(The data Opens)

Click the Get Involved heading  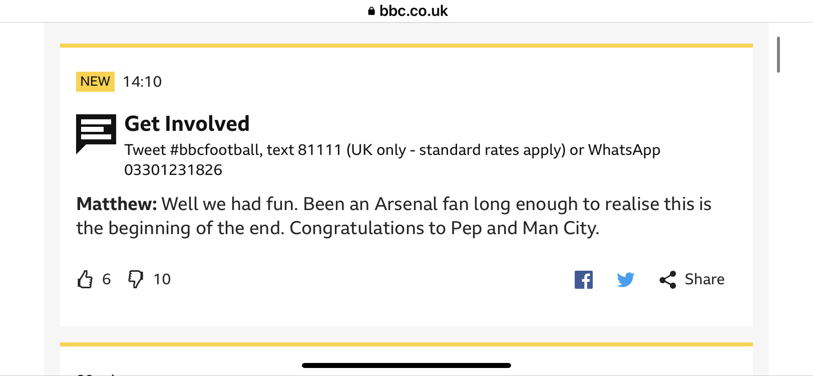click(187, 124)
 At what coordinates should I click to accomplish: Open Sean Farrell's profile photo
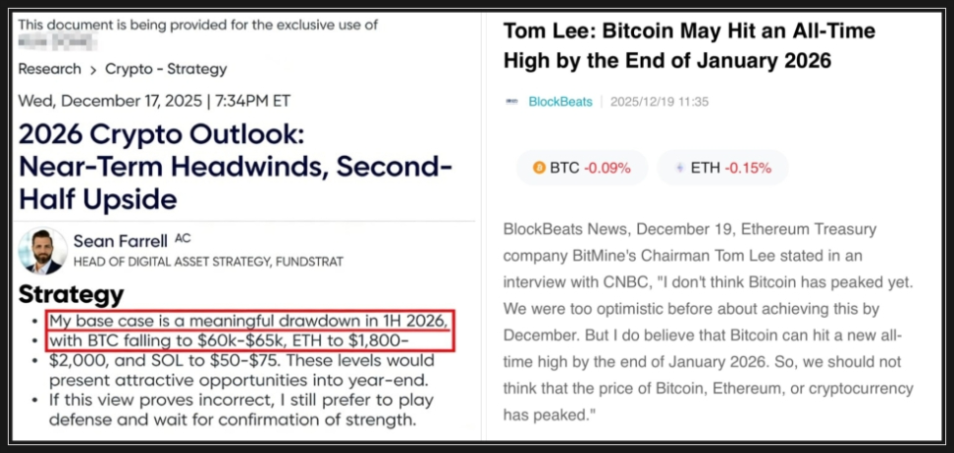[43, 251]
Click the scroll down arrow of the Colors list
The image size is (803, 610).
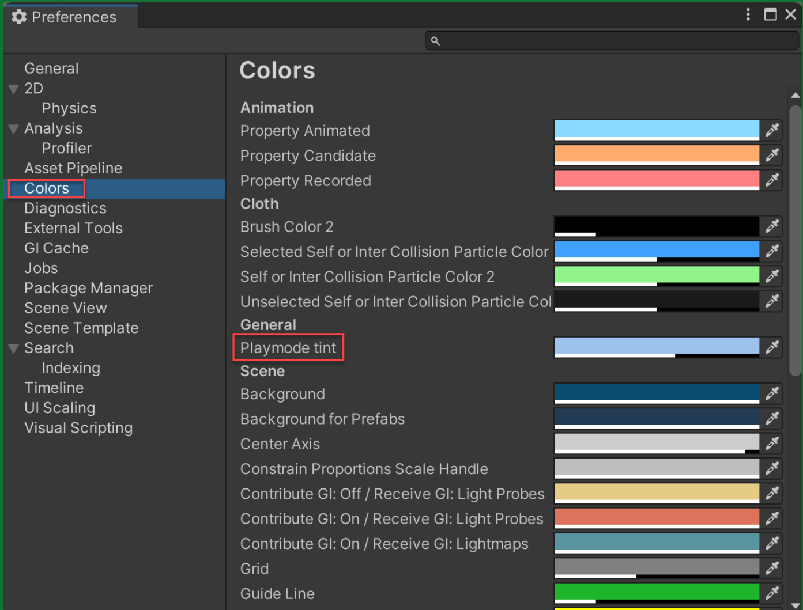(796, 605)
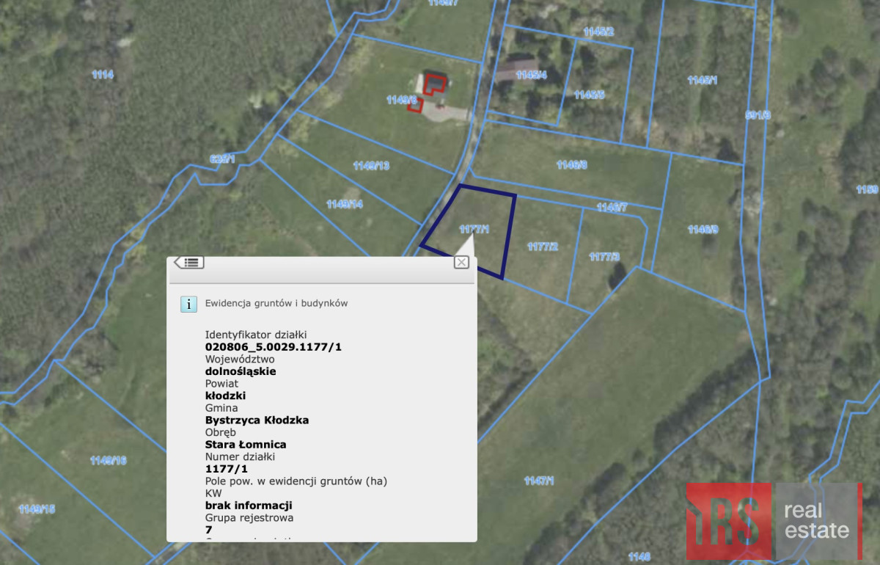This screenshot has height=565, width=880.
Task: Click parcel 1149/13 on the map
Action: point(371,166)

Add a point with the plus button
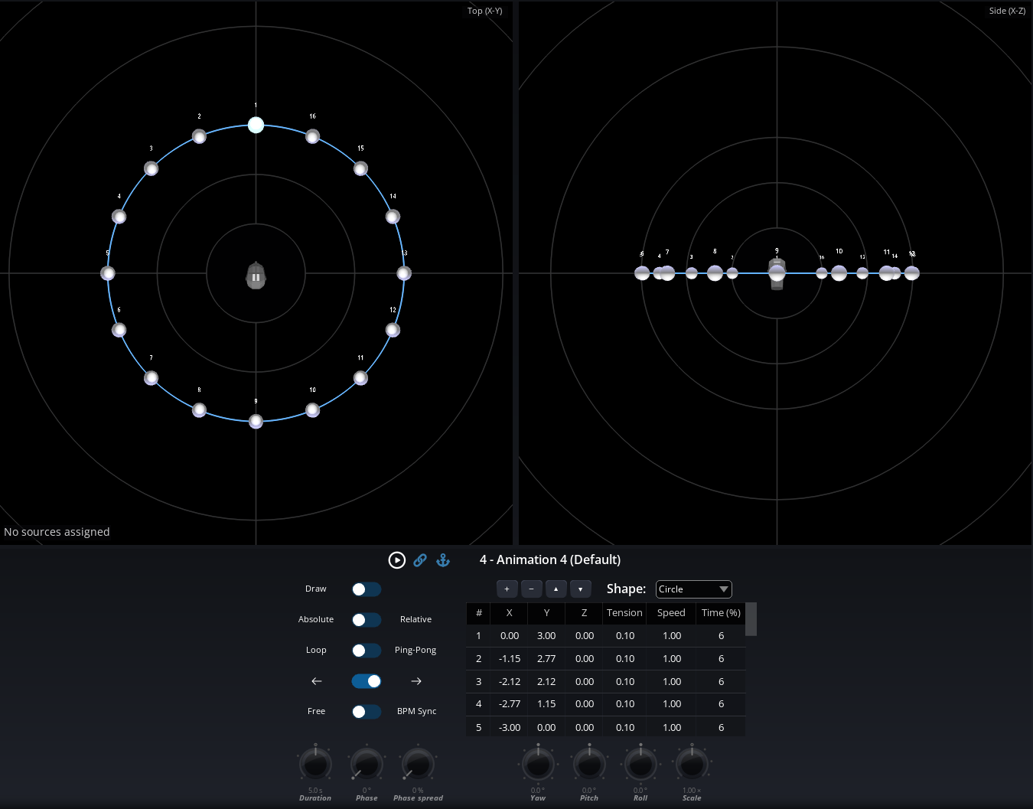click(507, 589)
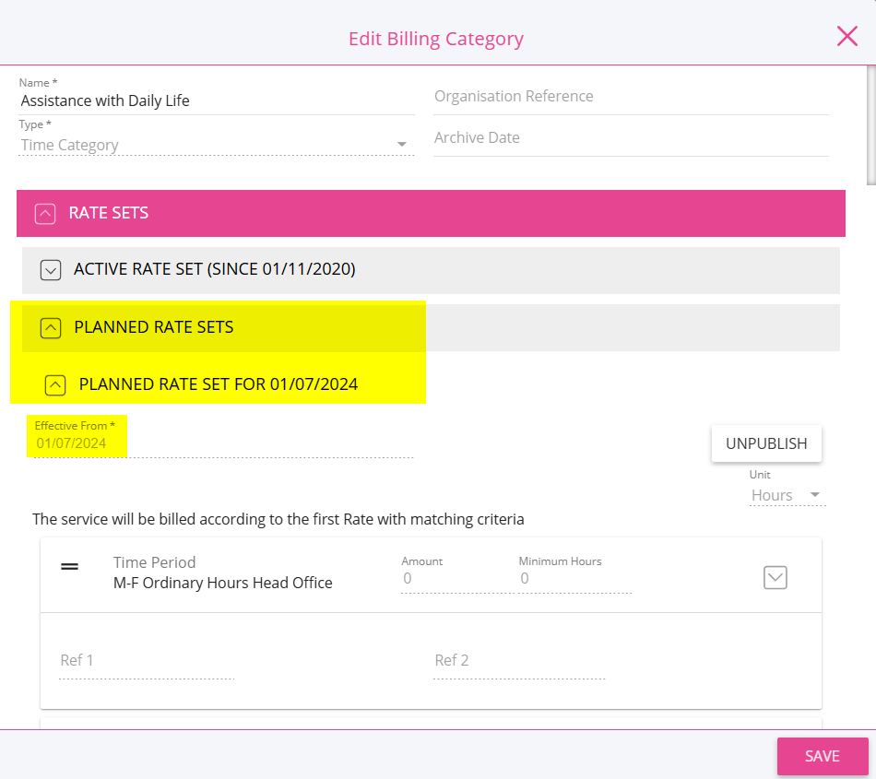876x779 pixels.
Task: Click the Effective From date field
Action: tap(223, 443)
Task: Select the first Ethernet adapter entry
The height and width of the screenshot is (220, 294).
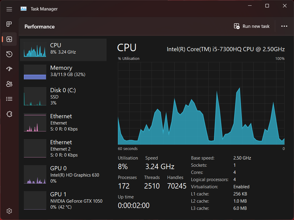Action: coord(63,122)
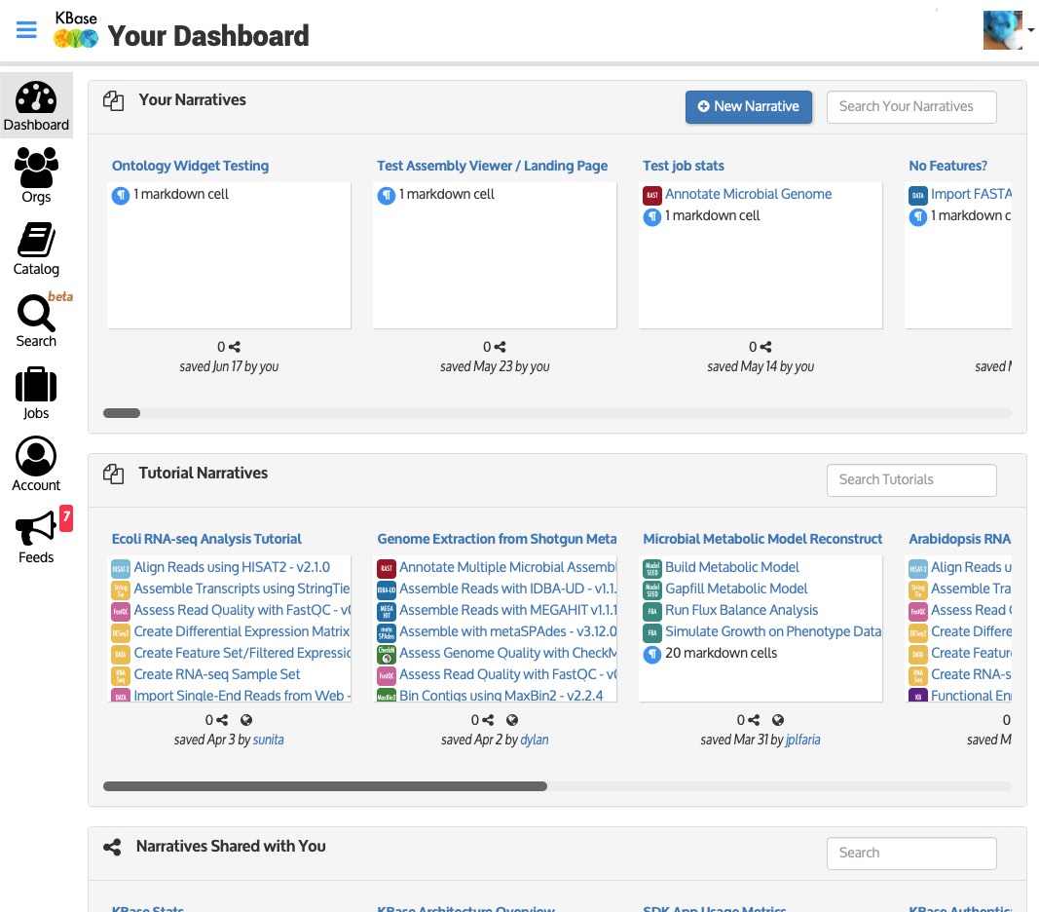1039x912 pixels.
Task: Create a New Narrative
Action: tap(749, 107)
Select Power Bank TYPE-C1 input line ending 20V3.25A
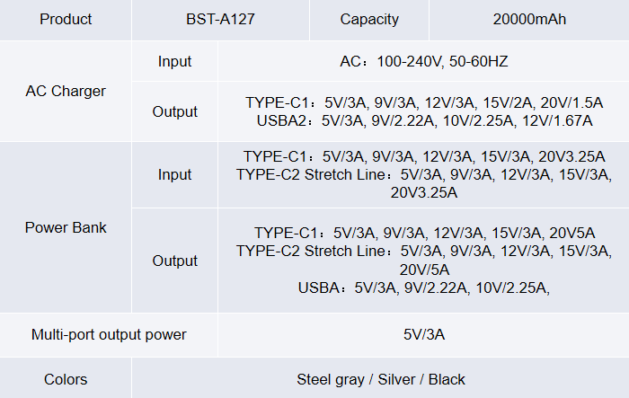629x398 pixels. pyautogui.click(x=424, y=156)
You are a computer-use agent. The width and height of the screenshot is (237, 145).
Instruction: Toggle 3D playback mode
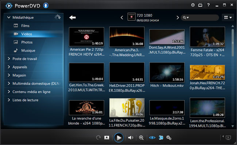tap(161, 138)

(The data Closes)

--- Action item ---
Each line from the one that contains "The image size is (803, 610)." to the end of the listing must be quoted exactly; no other line and no picture belongs in the copy.

--- Expected output ---
The image size is (803, 610).
(796, 605)
This screenshot has height=565, width=880.
Task: Click parcel 1149/13 on the map
Action: point(371,166)

Add a point with the plus button
click(507, 589)
876x779 pixels.
Task: Click the Effective From date field
Action: tap(223, 443)
Task: Select the first Ethernet adapter entry
The height and width of the screenshot is (220, 294).
Action: coord(63,122)
1039x912 pixels.
Task: Create a New Narrative
Action: tap(749, 107)
Select Power Bank TYPE-C1 input line ending 20V3.25A
629x398 pixels. pyautogui.click(x=424, y=156)
You are a computer-use agent. The width and height of the screenshot is (237, 145).
Instruction: Toggle 3D playback mode
tap(161, 138)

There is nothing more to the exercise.